## EXERCISE GOAL
Within the entries below, the lines from the one with "You are a GUI" through the one with "The width and" are to be set down exactly, both ends kept.

## PROVIDED RECORDS
----------------------------------------

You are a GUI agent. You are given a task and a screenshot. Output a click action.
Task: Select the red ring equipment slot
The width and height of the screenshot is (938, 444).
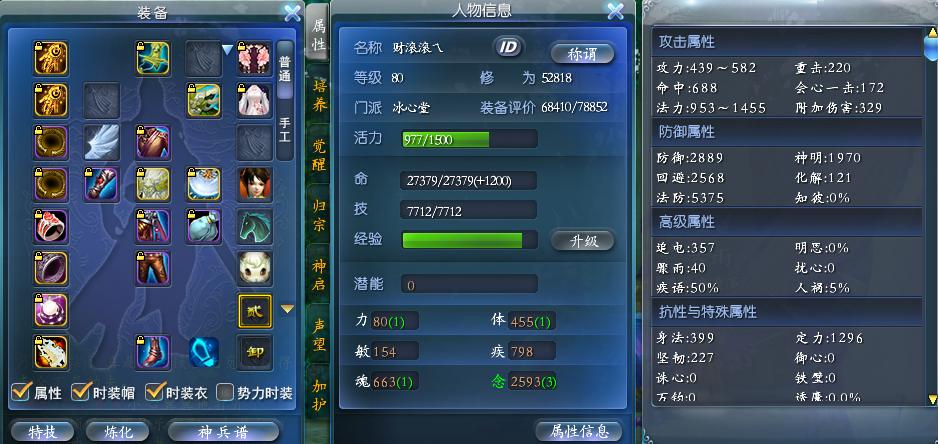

----------------------------------------

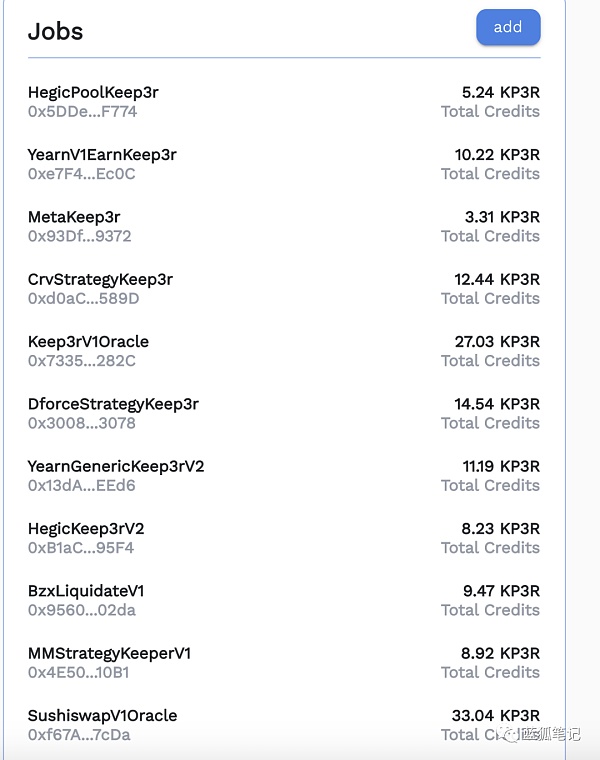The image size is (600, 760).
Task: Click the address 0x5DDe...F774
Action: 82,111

----------------------------------------

## RESULT OF THE EXERCISE
You are a GUI agent. You are given a task and a screenshot. Output a click action.
Task: Select the red ring equipment slot
The width and height of the screenshot is (938, 444).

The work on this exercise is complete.